Aim of the exercise:
Please return every line of the records below word for word, leaving the pictures out.

Data for locating words and elements:
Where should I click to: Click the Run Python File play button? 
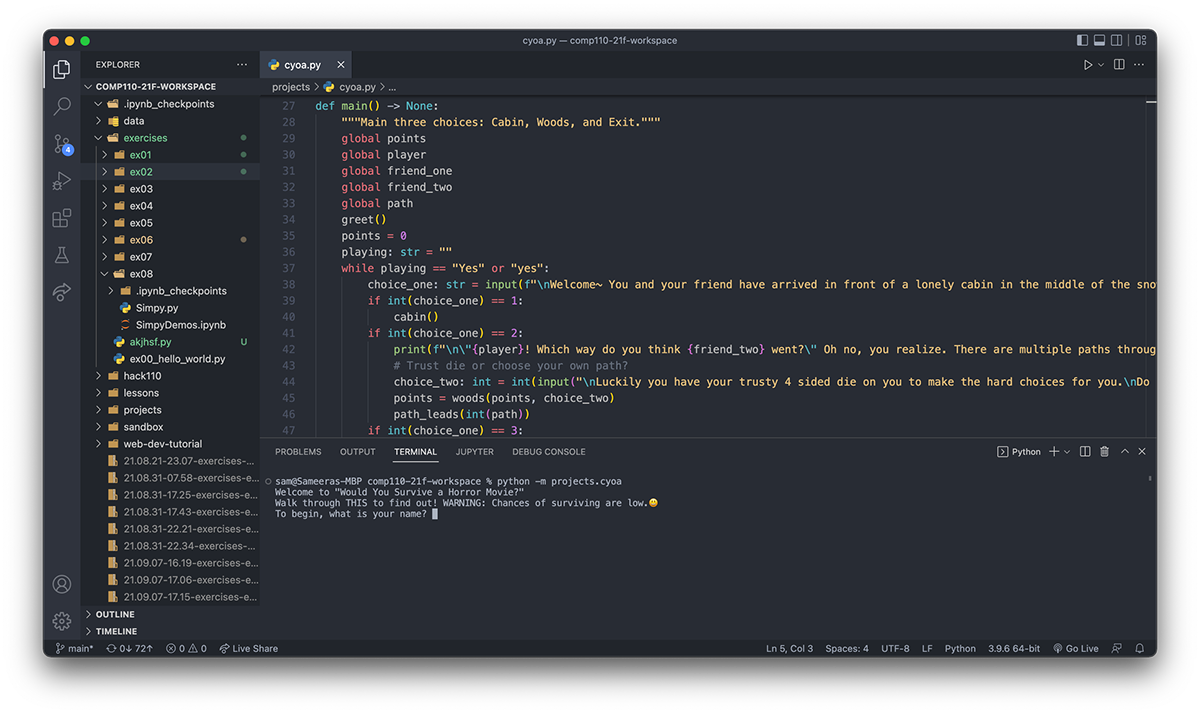coord(1088,65)

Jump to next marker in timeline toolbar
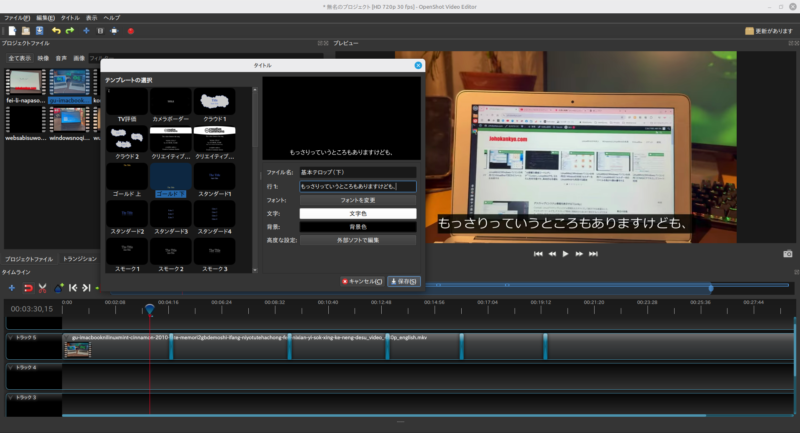[87, 288]
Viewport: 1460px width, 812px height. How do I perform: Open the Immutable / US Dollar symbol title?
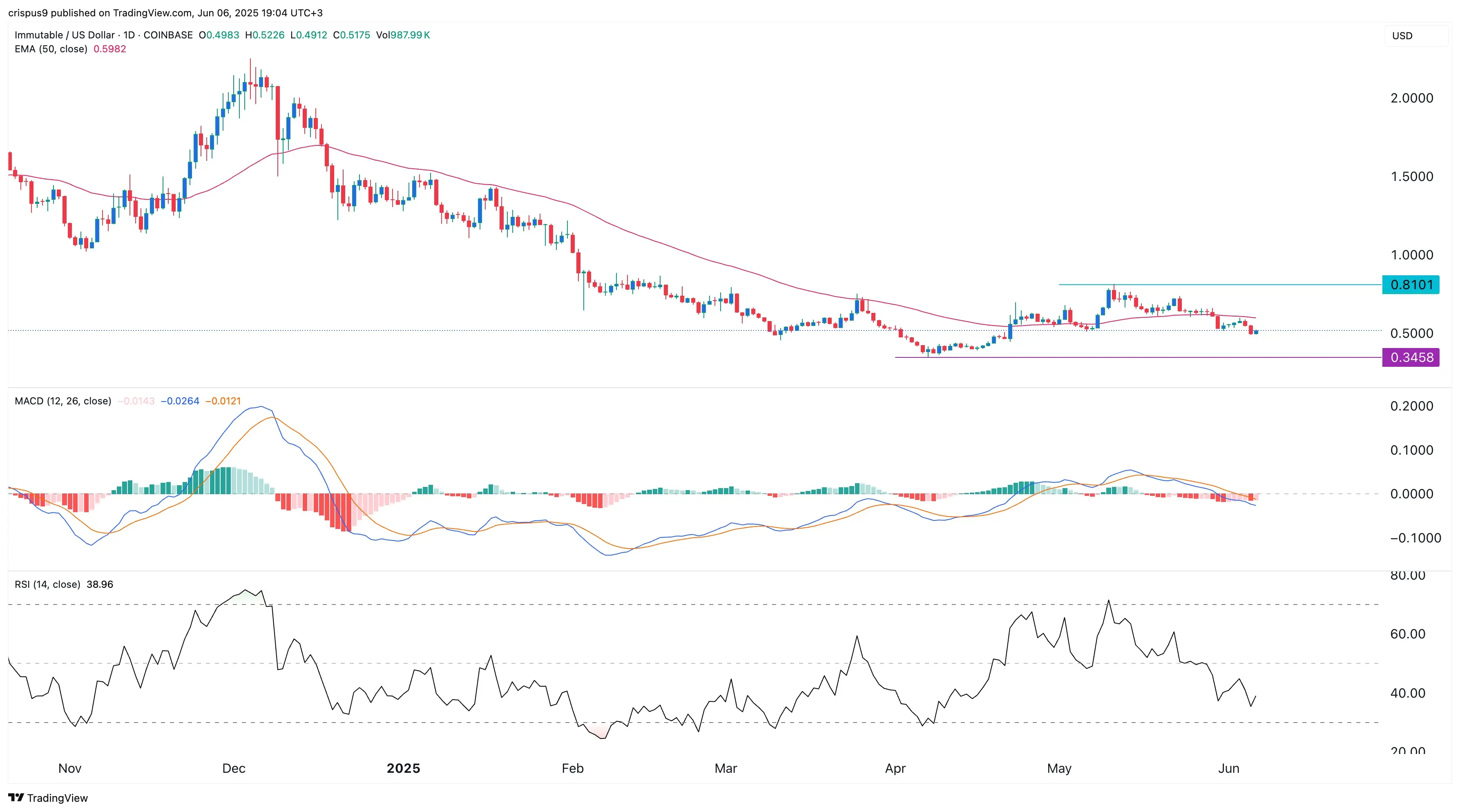click(x=65, y=35)
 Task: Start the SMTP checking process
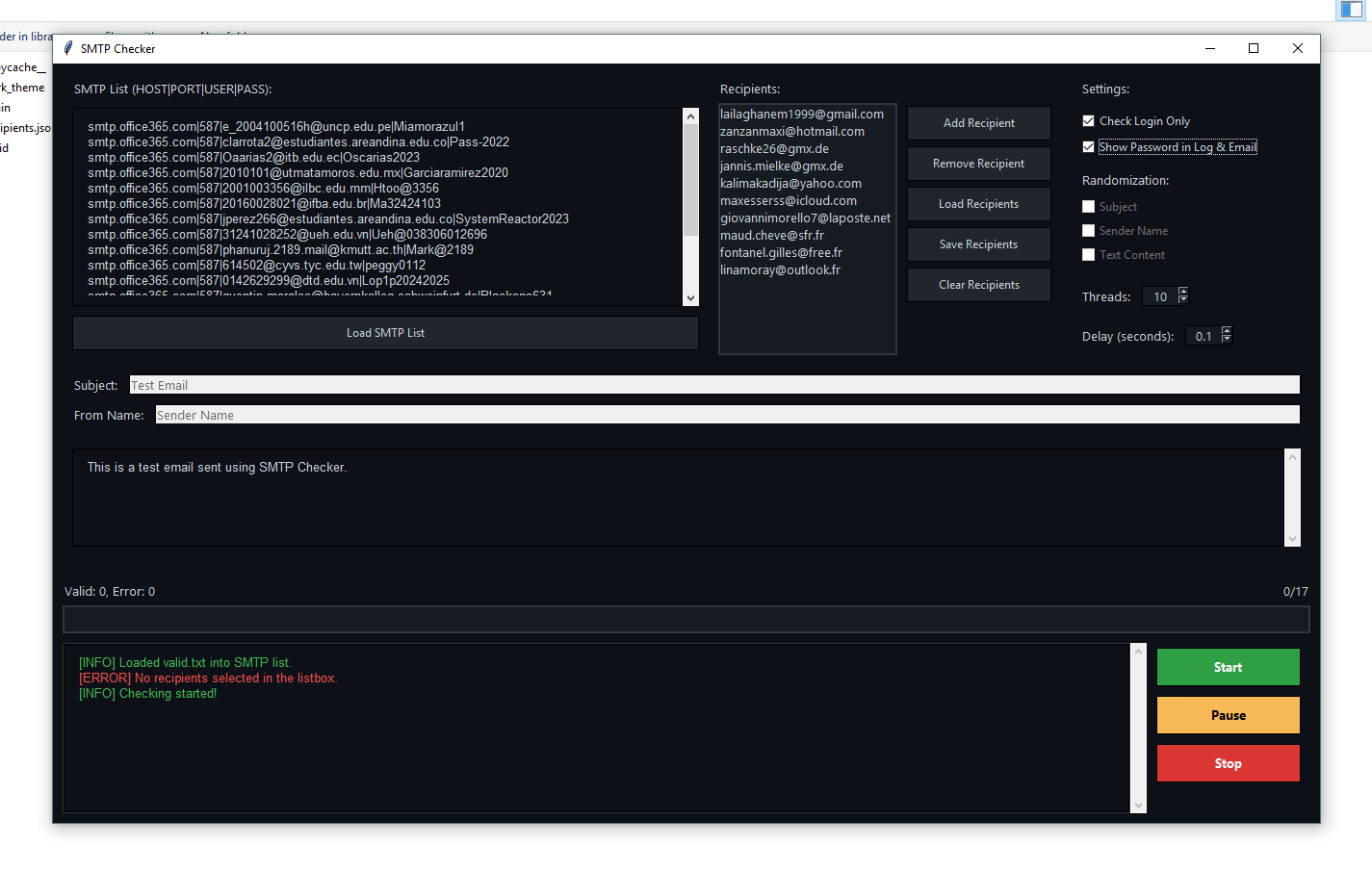[1228, 667]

Task response:
Where should I click to: Click the Run Python File play button? 
coord(1088,65)

Jump to next marker in timeline toolbar
[87, 288]
Viewport: 1460px width, 812px height. How do I perform: Open the Immutable / US Dollar symbol title?
click(x=65, y=35)
 Task: Start the SMTP checking process
[1228, 667]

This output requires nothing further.